■ TASK GOAL:
Would you copy the full listing that follows without changing a thing?

■ MATERIAL TO PROCESS:
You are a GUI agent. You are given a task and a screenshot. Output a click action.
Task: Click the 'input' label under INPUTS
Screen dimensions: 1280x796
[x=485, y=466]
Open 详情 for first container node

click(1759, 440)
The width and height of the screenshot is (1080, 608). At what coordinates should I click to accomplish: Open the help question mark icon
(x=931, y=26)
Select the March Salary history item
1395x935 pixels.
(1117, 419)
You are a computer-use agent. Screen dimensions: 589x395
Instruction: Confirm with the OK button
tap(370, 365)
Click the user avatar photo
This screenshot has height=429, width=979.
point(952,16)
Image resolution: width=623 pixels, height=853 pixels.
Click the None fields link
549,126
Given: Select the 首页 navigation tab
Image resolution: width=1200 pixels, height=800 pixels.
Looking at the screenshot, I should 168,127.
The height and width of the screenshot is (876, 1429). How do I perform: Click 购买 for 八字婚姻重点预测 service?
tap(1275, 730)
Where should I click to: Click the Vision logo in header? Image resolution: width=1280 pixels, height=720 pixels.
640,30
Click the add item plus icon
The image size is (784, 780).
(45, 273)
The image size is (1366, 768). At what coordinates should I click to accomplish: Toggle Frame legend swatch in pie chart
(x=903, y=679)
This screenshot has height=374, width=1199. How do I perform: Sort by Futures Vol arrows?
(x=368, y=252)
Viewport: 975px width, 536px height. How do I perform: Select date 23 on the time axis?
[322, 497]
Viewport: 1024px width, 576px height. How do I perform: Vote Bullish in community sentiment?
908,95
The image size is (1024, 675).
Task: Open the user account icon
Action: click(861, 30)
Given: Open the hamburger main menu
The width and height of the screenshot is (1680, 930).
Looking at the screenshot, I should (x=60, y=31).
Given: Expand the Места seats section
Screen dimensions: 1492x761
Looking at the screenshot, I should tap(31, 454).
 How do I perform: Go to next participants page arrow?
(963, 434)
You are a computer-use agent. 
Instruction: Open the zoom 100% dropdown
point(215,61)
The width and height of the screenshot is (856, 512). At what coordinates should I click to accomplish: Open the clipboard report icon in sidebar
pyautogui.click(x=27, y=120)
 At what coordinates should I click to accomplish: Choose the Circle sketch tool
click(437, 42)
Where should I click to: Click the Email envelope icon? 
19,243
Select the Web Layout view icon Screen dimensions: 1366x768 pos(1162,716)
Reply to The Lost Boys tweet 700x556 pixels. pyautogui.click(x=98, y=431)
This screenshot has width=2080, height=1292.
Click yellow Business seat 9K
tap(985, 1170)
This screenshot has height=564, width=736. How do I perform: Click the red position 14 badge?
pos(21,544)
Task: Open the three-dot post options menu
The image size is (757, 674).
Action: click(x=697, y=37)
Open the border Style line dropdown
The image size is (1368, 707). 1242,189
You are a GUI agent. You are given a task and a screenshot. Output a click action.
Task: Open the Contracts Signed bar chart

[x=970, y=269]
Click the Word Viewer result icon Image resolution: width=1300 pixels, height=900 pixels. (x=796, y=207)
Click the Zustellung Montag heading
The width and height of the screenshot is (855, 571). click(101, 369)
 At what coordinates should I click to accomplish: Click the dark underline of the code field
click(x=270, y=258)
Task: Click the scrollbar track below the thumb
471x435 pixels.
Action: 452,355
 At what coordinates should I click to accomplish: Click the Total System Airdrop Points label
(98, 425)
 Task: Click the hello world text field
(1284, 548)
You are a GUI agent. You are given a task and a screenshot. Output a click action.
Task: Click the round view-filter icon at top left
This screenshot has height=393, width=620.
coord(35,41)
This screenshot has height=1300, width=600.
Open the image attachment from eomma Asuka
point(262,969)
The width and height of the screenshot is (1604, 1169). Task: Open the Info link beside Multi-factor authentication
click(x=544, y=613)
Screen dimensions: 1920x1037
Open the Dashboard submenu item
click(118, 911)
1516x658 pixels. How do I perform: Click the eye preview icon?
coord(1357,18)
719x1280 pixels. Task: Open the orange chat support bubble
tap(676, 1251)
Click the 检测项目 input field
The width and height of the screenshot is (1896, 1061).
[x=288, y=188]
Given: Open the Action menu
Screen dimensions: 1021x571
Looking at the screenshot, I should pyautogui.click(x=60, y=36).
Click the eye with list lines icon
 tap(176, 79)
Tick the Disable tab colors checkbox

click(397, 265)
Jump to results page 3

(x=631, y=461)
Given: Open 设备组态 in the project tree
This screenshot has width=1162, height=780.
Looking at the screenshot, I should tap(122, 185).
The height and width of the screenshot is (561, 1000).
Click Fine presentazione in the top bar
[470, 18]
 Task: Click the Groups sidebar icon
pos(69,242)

■ EXERCISE SOLUTION:
You are a GUI agent. You are given a task and a screenshot. Output a click action.
Task: Click the 'input' label under INPUTS
Screen dimensions: 1280x796
[x=485, y=466]
Open 详情 for first container node

click(1759, 440)
The width and height of the screenshot is (1080, 608). At what coordinates should I click to accomplish: Open the help question mark icon
(x=931, y=26)
Select the March Salary history item
1395x935 pixels.
(1117, 419)
You are a computer-use agent. Screen dimensions: 589x395
Instruction: Confirm with the OK button
tap(370, 365)
Click the user avatar photo
This screenshot has height=429, width=979.
point(952,16)
Image resolution: width=623 pixels, height=853 pixels.
Click the None fields link
549,126
Given: Select the 首页 navigation tab
Image resolution: width=1200 pixels, height=800 pixels.
Looking at the screenshot, I should 168,127.
The height and width of the screenshot is (876, 1429). How do I perform: Click 购买 for 八字婚姻重点预测 service?
tap(1275, 730)
Where should I click to: Click the Vision logo in header? Image resolution: width=1280 pixels, height=720 pixels.
640,30
Click the add item plus icon
The image size is (784, 780).
(45, 273)
The image size is (1366, 768). At what coordinates should I click to accomplish: Toggle Frame legend swatch in pie chart
(x=903, y=679)
This screenshot has height=374, width=1199. How do I perform: Sort by Futures Vol arrows?
(x=368, y=252)
Viewport: 975px width, 536px height. How do I perform: Select date 23 on the time axis?
[322, 497]
Viewport: 1024px width, 576px height. How do I perform: Vote Bullish in community sentiment?
908,95
The image size is (1024, 675).
Task: Open the user account icon
Action: click(861, 30)
Given: Open the hamburger main menu
The width and height of the screenshot is (1680, 930).
Looking at the screenshot, I should (x=60, y=31).
Given: Expand the Места seats section
Screen dimensions: 1492x761
Looking at the screenshot, I should tap(31, 454).
 How do I perform: Go to next participants page arrow?
(963, 434)
You are a computer-use agent. 
Instruction: Open the zoom 100% dropdown
point(215,61)
The width and height of the screenshot is (856, 512). At what coordinates should I click to accomplish: Open the clipboard report icon in sidebar
pyautogui.click(x=27, y=120)
 At what coordinates should I click to accomplish: Choose the Circle sketch tool
click(437, 42)
Where should I click to: Click the Email envelope icon? 
19,243
Select the Web Layout view icon Screen dimensions: 1366x768 pos(1162,716)
Reply to The Lost Boys tweet 700x556 pixels. pyautogui.click(x=98, y=431)
This screenshot has width=2080, height=1292.
Click yellow Business seat 9K
tap(985, 1170)
This screenshot has height=564, width=736. How do I perform: Click the red position 14 badge?
pos(21,544)
Task: Open the three-dot post options menu
The image size is (757, 674).
Action: click(x=697, y=37)
Open the border Style line dropdown
The image size is (1368, 707). 1242,189
You are a GUI agent. You are given a task and a screenshot. Output a click action.
Task: Open the Contracts Signed bar chart

[x=970, y=269]
Click the Word Viewer result icon Image resolution: width=1300 pixels, height=900 pixels. (x=796, y=207)
Click the Zustellung Montag heading
The width and height of the screenshot is (855, 571). click(101, 369)
 At what coordinates should I click to accomplish: Click the dark underline of the code field
click(x=270, y=258)
Task: Click the scrollbar track below the thumb
471x435 pixels.
Action: 452,355
 At what coordinates should I click to accomplish: Click the Total System Airdrop Points label
(98, 425)
 Task: Click the hello world text field
(1284, 548)
You are a GUI agent. You are given a task and a screenshot. Output a click action.
Task: Click the round view-filter icon at top left
This screenshot has height=393, width=620.
coord(35,41)
This screenshot has height=1300, width=600.
Open the image attachment from eomma Asuka
point(262,969)
The width and height of the screenshot is (1604, 1169). Task: Open the Info link beside Multi-factor authentication
click(x=544, y=613)
Screen dimensions: 1920x1037
Open the Dashboard submenu item
click(118, 911)
1516x658 pixels. How do I perform: Click the eye preview icon?
coord(1357,18)
719x1280 pixels. Task: Open the orange chat support bubble
tap(676, 1251)
Click the 检测项目 input field
The width and height of the screenshot is (1896, 1061).
[x=288, y=188]
Given: Open the Action menu
Screen dimensions: 1021x571
Looking at the screenshot, I should pyautogui.click(x=60, y=36).
Click the eye with list lines icon
 tap(176, 79)
Tick the Disable tab colors checkbox

click(397, 265)
Jump to results page 3

(x=631, y=461)
Given: Open 设备组态 in the project tree
This screenshot has width=1162, height=780.
Looking at the screenshot, I should tap(122, 185).
The height and width of the screenshot is (561, 1000).
Click Fine presentazione in the top bar
[470, 18]
 Task: Click the Groups sidebar icon
pos(69,242)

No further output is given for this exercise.